Fake News Detection using Machine Learning and NLP Models: A Comparative Study
Fake News Detection using Machine Learning and NLP Models: A Comparative Study
E SOUMYA, T.POOJITH
Professor, Department of Computer Science and Engineering, St. Martin's Engineering College, Hyderabad,
India esoumyait@smec.ac.in
Student, Department of Computer Science and Engineering, St. Martin's Engineering College, Hyderabad,
India poojithtadiboyina@gmail.com
Abstract:Widespread dissemination of fabricated and misleading content across online platforms has become one of the most pressing concerns in today's information landscape. The remarkable ease with which inaccurate material can be generated and distributed via social networks demands scalable, automated, and reliable detection mechanisms. This study presents a systematic comparative evaluation of machine learning (ML) and natural language processing (NLP) methodologies applied to the challenge of identifying fake news.

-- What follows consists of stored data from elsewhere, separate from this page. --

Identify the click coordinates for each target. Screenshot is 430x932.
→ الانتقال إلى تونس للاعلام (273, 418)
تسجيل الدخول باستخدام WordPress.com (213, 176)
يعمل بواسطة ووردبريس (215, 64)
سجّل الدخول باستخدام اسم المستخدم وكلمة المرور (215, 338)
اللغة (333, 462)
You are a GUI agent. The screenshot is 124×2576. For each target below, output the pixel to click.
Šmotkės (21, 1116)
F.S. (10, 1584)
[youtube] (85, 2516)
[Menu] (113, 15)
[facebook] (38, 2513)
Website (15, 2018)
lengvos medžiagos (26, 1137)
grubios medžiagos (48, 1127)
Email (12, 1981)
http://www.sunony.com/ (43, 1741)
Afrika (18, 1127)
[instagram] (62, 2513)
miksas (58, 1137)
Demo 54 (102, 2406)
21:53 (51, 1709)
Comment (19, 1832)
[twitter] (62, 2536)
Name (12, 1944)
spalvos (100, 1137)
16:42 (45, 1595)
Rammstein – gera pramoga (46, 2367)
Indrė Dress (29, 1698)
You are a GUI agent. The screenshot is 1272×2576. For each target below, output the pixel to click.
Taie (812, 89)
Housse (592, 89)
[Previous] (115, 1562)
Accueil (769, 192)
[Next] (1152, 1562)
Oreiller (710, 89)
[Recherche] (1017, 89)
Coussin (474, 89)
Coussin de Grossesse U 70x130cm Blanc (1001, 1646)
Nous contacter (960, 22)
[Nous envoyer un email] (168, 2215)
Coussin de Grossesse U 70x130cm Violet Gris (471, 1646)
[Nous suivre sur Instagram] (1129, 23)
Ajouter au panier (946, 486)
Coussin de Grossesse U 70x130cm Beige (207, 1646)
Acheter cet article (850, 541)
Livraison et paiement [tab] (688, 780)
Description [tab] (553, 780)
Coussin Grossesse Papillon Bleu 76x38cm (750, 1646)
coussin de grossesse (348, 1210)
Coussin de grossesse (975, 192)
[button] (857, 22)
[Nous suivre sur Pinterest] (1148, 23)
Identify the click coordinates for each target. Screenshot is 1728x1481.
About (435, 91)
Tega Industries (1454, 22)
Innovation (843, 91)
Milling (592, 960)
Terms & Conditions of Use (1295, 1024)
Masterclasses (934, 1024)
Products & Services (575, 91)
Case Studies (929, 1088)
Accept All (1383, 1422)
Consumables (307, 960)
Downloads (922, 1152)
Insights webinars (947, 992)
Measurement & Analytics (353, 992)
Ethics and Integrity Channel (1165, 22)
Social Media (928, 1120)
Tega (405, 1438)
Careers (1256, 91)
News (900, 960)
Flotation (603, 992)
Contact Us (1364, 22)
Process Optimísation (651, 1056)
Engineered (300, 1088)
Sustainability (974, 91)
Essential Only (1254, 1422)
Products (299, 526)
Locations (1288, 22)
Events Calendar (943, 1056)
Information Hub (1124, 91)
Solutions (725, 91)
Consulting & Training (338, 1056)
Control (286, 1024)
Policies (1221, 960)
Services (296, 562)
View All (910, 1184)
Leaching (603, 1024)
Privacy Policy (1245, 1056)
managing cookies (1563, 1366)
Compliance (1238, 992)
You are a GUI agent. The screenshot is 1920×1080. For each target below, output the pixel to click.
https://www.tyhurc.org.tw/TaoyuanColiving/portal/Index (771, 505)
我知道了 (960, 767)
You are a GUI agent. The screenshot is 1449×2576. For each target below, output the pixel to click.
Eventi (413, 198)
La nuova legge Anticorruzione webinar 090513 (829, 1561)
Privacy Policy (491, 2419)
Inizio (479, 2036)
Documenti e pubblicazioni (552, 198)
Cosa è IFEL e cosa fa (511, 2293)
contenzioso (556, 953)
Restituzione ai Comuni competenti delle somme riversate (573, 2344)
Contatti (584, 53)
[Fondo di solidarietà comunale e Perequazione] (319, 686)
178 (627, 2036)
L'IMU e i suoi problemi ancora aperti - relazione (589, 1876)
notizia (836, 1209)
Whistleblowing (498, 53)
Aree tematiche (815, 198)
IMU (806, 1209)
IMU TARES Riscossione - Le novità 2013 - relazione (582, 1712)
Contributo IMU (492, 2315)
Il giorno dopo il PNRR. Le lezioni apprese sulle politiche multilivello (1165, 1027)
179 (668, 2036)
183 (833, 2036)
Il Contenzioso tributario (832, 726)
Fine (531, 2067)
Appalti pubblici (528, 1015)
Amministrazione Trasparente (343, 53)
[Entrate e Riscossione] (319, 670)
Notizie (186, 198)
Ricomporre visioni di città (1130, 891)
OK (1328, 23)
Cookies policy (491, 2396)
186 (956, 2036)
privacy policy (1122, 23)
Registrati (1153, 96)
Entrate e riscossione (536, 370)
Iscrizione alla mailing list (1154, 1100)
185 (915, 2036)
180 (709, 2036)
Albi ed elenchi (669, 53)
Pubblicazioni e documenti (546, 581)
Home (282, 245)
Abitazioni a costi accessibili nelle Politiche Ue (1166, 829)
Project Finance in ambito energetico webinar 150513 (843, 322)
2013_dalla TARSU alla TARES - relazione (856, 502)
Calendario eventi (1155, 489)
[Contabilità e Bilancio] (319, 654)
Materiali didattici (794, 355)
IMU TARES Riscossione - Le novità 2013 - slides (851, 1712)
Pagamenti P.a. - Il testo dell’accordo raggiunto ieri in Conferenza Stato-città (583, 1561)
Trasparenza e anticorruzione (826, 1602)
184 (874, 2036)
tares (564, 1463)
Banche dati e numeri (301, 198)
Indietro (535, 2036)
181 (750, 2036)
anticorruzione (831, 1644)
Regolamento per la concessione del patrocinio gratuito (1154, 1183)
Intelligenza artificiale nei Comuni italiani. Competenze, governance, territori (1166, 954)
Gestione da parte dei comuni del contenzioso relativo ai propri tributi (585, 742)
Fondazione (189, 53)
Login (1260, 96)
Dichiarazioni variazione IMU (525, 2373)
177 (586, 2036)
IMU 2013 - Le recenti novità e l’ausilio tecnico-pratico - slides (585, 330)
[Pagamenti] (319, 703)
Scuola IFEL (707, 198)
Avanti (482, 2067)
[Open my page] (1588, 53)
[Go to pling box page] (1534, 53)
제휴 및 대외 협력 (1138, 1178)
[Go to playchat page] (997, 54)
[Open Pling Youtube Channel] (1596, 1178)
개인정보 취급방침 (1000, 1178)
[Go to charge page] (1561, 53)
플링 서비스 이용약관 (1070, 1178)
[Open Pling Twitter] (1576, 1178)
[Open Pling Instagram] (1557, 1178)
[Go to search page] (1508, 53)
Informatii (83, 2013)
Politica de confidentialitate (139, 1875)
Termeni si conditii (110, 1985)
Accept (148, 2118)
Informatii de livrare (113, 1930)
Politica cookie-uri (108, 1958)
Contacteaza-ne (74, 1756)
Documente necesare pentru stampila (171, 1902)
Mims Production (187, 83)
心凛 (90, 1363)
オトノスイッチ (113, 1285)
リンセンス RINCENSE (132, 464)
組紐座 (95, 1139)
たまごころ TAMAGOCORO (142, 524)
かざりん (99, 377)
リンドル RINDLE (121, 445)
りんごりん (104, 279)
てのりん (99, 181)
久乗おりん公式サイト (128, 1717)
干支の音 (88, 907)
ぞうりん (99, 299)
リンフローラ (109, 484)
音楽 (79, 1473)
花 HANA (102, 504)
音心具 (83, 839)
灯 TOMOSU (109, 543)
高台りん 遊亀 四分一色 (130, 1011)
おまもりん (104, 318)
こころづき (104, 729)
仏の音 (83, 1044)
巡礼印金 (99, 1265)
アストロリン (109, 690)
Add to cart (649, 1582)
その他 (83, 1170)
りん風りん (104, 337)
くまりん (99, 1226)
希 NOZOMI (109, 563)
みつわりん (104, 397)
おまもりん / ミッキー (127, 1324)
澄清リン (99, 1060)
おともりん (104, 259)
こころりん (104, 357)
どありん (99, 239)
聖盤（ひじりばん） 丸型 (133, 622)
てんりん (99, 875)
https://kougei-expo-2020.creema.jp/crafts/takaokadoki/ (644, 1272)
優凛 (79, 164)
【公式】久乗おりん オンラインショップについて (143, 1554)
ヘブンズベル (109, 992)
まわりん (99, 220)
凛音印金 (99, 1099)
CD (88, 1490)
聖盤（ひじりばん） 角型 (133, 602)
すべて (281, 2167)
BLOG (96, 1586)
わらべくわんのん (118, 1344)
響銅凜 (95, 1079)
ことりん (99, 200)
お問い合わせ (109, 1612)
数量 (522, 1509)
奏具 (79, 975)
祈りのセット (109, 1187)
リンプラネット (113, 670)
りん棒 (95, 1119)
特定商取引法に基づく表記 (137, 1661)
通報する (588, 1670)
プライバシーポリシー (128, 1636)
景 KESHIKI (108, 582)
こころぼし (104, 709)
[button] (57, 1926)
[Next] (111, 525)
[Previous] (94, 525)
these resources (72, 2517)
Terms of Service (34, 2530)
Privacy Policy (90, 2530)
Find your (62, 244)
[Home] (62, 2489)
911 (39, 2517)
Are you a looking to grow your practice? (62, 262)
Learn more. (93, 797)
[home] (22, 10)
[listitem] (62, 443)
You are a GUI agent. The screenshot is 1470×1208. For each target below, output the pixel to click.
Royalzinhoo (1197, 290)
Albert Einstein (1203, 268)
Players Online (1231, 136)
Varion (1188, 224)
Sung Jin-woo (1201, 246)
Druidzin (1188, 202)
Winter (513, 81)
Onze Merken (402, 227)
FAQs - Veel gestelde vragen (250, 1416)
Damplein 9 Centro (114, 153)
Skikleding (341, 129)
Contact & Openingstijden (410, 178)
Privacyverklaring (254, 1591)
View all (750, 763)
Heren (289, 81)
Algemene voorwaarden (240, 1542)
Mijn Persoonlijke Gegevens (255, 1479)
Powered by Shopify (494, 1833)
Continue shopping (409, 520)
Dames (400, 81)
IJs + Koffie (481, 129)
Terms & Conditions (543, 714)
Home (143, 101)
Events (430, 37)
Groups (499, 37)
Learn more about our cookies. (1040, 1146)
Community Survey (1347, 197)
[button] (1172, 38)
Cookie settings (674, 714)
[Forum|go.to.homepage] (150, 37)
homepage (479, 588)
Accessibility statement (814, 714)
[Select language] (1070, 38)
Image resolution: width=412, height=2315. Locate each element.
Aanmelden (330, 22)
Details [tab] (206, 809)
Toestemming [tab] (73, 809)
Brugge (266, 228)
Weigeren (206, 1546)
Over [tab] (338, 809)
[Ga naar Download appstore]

The techniques assessed range from conventional classifiers—including Naive Bayes (NB), Support Vector Machines (SVM), and Logistic Regression (LR)—to sophisticated deep learning models such as Convolutional Neural Networks (CNN), Long Short-Term Memory (LSTM) networks, and Transformer based architectures including BERT and RoBERTa. An analysis of their theoretical underpinnings, feature extractionstrategies, and measured performance across publicly accessible benchmark corpora (LIAR, FakeNewsNet, ISOT, and WELFake) is provided. Metrics considered include accuracy, precision, recall, F1-score, and computational cost. A thorough review of 20 empirical studies published between 2021 and 2025 reveals notable variation in model effectiveness based on dataset composition, linguistic characteristics, and preprocessing choices. Results consistently show that Transformer-based architectures lead in performance, while ensemble and hybrid strategies integrating linguistic and contextual cues offer the greatest potential for dependable real-world application.